Data were collected with two or three independent biological replicates, each including samples with triplicate, quadruplicate, or sextuplicate technical replicates. Statistical analyses were conducted using GraphPad Prism 9.2.0. Normality tests (Shapiro-Wilk test for n<9) were applied. Parametric data were analyzed using one-way ANOVA with Tukey's multiple comparison test, while non-parametric data were evaluated using the Kruskal-Wallis test of variance followed by Dunn's multiple comparisons test. For correlation analyses, only cell index values obtained over the same period as the clonogenic assay were used. Cell index values of the irradiated cells in each independent experiment were normalized and expressed relative to the highest cell index value of the non-irradiated control, set as 1-fold, yielding cell index data on a 0-1 scale (88), referred to as the ‘normalized cell index’. Surviving fractions and normalized cell index values at 2 and 8 Gy were then correlated with Spearman's Rho (non-parametric data), with a simple linear regression to fit the points to a linear trend. A value of P<0.05 was considered to indicate a statistically significant difference.

Results

The complete setup was carefully positioned on the LINAC table, with alignment meticulously adjusted for each experiment using reference lasers (Fig. 3).

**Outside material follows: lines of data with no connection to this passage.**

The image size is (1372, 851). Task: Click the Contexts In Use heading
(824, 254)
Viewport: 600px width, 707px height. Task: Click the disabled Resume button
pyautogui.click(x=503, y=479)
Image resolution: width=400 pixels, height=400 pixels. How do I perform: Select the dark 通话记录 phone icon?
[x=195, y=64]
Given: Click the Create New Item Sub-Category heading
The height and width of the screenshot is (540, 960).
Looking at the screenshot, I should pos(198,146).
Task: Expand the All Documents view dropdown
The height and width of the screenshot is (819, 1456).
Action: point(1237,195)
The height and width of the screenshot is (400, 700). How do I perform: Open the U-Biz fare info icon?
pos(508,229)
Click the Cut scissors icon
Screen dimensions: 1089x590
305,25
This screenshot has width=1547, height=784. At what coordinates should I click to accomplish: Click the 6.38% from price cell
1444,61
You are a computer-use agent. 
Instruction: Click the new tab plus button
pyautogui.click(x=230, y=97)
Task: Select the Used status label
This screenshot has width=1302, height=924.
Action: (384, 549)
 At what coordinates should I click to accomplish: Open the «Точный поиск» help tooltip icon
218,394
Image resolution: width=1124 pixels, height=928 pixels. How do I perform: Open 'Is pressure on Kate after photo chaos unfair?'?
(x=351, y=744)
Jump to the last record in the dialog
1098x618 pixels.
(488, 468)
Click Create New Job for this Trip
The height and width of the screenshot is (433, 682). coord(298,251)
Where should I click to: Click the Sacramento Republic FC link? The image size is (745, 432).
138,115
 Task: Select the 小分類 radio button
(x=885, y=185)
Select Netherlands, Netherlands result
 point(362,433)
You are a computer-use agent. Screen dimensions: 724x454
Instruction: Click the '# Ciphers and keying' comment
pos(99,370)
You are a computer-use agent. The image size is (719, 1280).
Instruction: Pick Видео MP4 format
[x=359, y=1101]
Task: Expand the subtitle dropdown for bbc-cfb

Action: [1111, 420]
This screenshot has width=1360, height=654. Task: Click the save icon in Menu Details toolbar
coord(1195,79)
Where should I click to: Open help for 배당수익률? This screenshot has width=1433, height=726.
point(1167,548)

Figure 3 The setup used for irradiations. (A) Complete setup from top to bottom, consisting of two 1 cm-thick solid water plates, a 1 cm-thick gel bolus, a 2 cm-thick custom thermoplastic support holding a 6-well culture plate, and five additional 1 cm-thick solid water plates. The total setup height was 10 cm, with an SSD of 95 cm, so that the cells are at the isocenter, at a depth of 5 cm in both directions (anteroposterior/posteroanterior). (B) Open view of the setup, highlighting the cell culture plate positioned at the isocenter, and the opening of the radiation field. (C and D) Schematic cross-sectional illustration of (C) the setup. 1, gel bolus; 2, custom thermoplastic support; 3, culture plate; 4, solid water plates. (D) Image alongside the actual setup.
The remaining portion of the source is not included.